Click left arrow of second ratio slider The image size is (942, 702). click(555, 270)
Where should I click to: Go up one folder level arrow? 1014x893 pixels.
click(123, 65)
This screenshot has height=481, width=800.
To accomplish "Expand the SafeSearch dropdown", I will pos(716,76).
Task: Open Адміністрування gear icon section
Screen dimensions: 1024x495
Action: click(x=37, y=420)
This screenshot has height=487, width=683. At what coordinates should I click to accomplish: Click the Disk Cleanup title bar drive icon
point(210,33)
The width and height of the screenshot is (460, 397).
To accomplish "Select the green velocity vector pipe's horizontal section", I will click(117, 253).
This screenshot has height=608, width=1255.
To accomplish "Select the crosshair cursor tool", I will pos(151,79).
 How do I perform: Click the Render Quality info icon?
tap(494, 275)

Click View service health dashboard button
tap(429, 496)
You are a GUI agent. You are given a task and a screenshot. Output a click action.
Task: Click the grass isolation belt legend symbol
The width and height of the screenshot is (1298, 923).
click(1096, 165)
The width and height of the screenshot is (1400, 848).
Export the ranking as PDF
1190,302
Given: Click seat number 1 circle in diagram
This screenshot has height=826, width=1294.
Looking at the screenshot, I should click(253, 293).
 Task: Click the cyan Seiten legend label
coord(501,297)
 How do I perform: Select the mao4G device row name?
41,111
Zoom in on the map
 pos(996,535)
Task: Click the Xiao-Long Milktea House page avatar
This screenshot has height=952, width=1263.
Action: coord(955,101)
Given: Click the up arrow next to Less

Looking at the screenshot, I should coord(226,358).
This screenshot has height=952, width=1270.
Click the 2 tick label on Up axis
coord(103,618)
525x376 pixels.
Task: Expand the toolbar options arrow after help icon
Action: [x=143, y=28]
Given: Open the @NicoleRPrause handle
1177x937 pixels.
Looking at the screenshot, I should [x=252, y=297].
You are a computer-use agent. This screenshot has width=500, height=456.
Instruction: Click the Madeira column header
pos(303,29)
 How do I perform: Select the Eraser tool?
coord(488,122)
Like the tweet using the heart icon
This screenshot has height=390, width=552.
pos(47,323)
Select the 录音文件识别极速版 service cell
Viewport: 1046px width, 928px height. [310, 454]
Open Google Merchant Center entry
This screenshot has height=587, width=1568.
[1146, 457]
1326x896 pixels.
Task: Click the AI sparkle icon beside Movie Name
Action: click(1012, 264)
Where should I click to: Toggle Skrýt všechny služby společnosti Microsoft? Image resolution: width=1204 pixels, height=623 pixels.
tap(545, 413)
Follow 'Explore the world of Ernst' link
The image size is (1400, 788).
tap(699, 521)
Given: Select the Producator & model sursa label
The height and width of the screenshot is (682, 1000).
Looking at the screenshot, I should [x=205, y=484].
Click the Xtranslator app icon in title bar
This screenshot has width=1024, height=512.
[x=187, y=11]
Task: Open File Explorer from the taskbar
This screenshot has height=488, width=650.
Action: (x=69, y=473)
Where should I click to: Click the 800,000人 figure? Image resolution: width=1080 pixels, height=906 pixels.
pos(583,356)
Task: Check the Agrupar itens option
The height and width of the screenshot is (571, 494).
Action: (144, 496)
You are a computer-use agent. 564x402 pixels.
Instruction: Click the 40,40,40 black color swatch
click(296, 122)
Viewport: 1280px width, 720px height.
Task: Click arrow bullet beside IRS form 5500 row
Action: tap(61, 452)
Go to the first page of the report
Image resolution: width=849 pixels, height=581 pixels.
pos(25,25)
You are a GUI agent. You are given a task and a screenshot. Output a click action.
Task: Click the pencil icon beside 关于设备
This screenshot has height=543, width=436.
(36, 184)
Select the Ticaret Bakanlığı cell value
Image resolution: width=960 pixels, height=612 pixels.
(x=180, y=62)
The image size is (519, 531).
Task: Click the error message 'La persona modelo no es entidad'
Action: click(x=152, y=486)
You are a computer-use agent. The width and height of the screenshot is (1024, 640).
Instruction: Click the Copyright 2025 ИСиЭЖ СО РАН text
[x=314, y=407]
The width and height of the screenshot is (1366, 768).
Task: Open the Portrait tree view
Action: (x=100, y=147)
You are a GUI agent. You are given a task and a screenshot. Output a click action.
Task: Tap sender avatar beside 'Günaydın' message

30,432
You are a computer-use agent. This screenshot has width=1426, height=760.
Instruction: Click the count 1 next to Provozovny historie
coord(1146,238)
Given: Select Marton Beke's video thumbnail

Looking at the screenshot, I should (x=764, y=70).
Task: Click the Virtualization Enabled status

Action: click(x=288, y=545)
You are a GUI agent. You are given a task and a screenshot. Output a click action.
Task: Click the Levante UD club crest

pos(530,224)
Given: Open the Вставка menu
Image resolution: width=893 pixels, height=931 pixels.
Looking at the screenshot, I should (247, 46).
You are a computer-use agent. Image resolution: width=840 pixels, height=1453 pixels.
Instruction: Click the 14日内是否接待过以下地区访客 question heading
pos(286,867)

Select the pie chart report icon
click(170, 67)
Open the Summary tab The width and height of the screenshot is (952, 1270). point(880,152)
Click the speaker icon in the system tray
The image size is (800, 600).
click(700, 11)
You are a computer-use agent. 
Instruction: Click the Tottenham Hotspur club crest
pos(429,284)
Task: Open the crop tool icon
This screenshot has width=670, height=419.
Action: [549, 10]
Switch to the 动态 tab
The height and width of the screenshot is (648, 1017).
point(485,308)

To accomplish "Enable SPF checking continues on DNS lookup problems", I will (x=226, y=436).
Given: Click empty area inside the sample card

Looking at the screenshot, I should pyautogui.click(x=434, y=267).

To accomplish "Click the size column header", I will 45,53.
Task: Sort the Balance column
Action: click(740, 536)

------

WORK INSTRUCTION – The full listing must come back exactly as given.

OUTPUT FOR THIS TASK –
Click left arrow of second ratio slider The image size is (942, 702). click(555, 270)
Where should I click to: Go up one folder level arrow? 1014x893 pixels.
click(123, 65)
This screenshot has height=481, width=800.
To accomplish "Expand the SafeSearch dropdown", I will pos(716,76).
Task: Open Адміністрування gear icon section
Screen dimensions: 1024x495
Action: click(x=37, y=420)
This screenshot has height=487, width=683. At what coordinates should I click to accomplish: Click the Disk Cleanup title bar drive icon
point(210,33)
The width and height of the screenshot is (460, 397).
To accomplish "Select the green velocity vector pipe's horizontal section", I will click(117, 253).
This screenshot has height=608, width=1255.
To accomplish "Select the crosshair cursor tool", I will pos(151,79).
 How do I perform: Click the Render Quality info icon?
tap(494, 275)

Click View service health dashboard button
tap(429, 496)
You are a GUI agent. You are given a task and a screenshot. Output a click action.
Task: Click the grass isolation belt legend symbol
The width and height of the screenshot is (1298, 923).
click(1096, 165)
The width and height of the screenshot is (1400, 848).
Export the ranking as PDF
1190,302
Given: Click seat number 1 circle in diagram
This screenshot has height=826, width=1294.
Looking at the screenshot, I should click(253, 293).
 Task: Click the cyan Seiten legend label
coord(501,297)
 How do I perform: Select the mao4G device row name?
41,111
Zoom in on the map
 pos(996,535)
Task: Click the Xiao-Long Milktea House page avatar
This screenshot has height=952, width=1263.
Action: coord(955,101)
Given: Click the up arrow next to Less

Looking at the screenshot, I should coord(226,358).
This screenshot has height=952, width=1270.
Click the 2 tick label on Up axis
coord(103,618)
525x376 pixels.
Task: Expand the toolbar options arrow after help icon
Action: [x=143, y=28]
Given: Open the @NicoleRPrause handle
1177x937 pixels.
Looking at the screenshot, I should [x=252, y=297].
You are a computer-use agent. This screenshot has width=500, height=456.
Instruction: Click the Madeira column header
pos(303,29)
 How do I perform: Select the Eraser tool?
coord(488,122)
Like the tweet using the heart icon
This screenshot has height=390, width=552.
pos(47,323)
Select the 录音文件识别极速版 service cell
Viewport: 1046px width, 928px height. [310, 454]
Open Google Merchant Center entry
This screenshot has height=587, width=1568.
[1146, 457]
1326x896 pixels.
Task: Click the AI sparkle icon beside Movie Name
Action: click(1012, 264)
Where should I click to: Toggle Skrýt všechny služby společnosti Microsoft? Image resolution: width=1204 pixels, height=623 pixels.
tap(545, 413)
Follow 'Explore the world of Ernst' link
The image size is (1400, 788).
tap(699, 521)
Given: Select the Producator & model sursa label
The height and width of the screenshot is (682, 1000).
Looking at the screenshot, I should [x=205, y=484].
Click the Xtranslator app icon in title bar
This screenshot has width=1024, height=512.
[x=187, y=11]
Task: Open File Explorer from the taskbar
This screenshot has height=488, width=650.
Action: (x=69, y=473)
Where should I click to: Click the 800,000人 figure? Image resolution: width=1080 pixels, height=906 pixels.
pos(583,356)
Task: Check the Agrupar itens option
The height and width of the screenshot is (571, 494).
Action: (144, 496)
You are a computer-use agent. 564x402 pixels.
Instruction: Click the 40,40,40 black color swatch
click(296, 122)
Viewport: 1280px width, 720px height.
Task: Click arrow bullet beside IRS form 5500 row
Action: tap(61, 452)
Go to the first page of the report
Image resolution: width=849 pixels, height=581 pixels.
pos(25,25)
You are a GUI agent. You are given a task and a screenshot. Output a click action.
Task: Click the pencil icon beside 关于设备
This screenshot has height=543, width=436.
(36, 184)
Select the Ticaret Bakanlığı cell value
Image resolution: width=960 pixels, height=612 pixels.
(x=180, y=62)
The image size is (519, 531).
Task: Click the error message 'La persona modelo no es entidad'
Action: click(x=152, y=486)
You are a computer-use agent. The width and height of the screenshot is (1024, 640).
Instruction: Click the Copyright 2025 ИСиЭЖ СО РАН text
[x=314, y=407]
The width and height of the screenshot is (1366, 768).
Task: Open the Portrait tree view
Action: (x=100, y=147)
You are a GUI agent. You are given a task and a screenshot. Output a click action.
Task: Tap sender avatar beside 'Günaydın' message

30,432
You are a computer-use agent. This screenshot has width=1426, height=760.
Instruction: Click the count 1 next to Provozovny historie
coord(1146,238)
Given: Select Marton Beke's video thumbnail

Looking at the screenshot, I should (x=764, y=70).
Task: Click the Virtualization Enabled status

Action: click(x=288, y=545)
You are a GUI agent. You are given a task and a screenshot. Output a click action.
Task: Click the Levante UD club crest

pos(530,224)
Given: Open the Вставка menu
Image resolution: width=893 pixels, height=931 pixels.
Looking at the screenshot, I should (247, 46).
You are a computer-use agent. Image resolution: width=840 pixels, height=1453 pixels.
Instruction: Click the 14日内是否接待过以下地区访客 question heading
pos(286,867)

Select the pie chart report icon
click(170, 67)
Open the Summary tab The width and height of the screenshot is (952, 1270). point(880,152)
Click the speaker icon in the system tray
The image size is (800, 600).
click(700, 11)
You are a computer-use agent. 
Instruction: Click the Tottenham Hotspur club crest
pos(429,284)
Task: Open the crop tool icon
This screenshot has width=670, height=419.
Action: [549, 10]
Switch to the 动态 tab
The height and width of the screenshot is (648, 1017).
point(485,308)

To accomplish "Enable SPF checking continues on DNS lookup problems", I will (x=226, y=436).
Given: Click empty area inside the sample card

Looking at the screenshot, I should pyautogui.click(x=434, y=267).

To accomplish "Click the size column header", I will 45,53.
Task: Sort the Balance column
Action: click(740, 536)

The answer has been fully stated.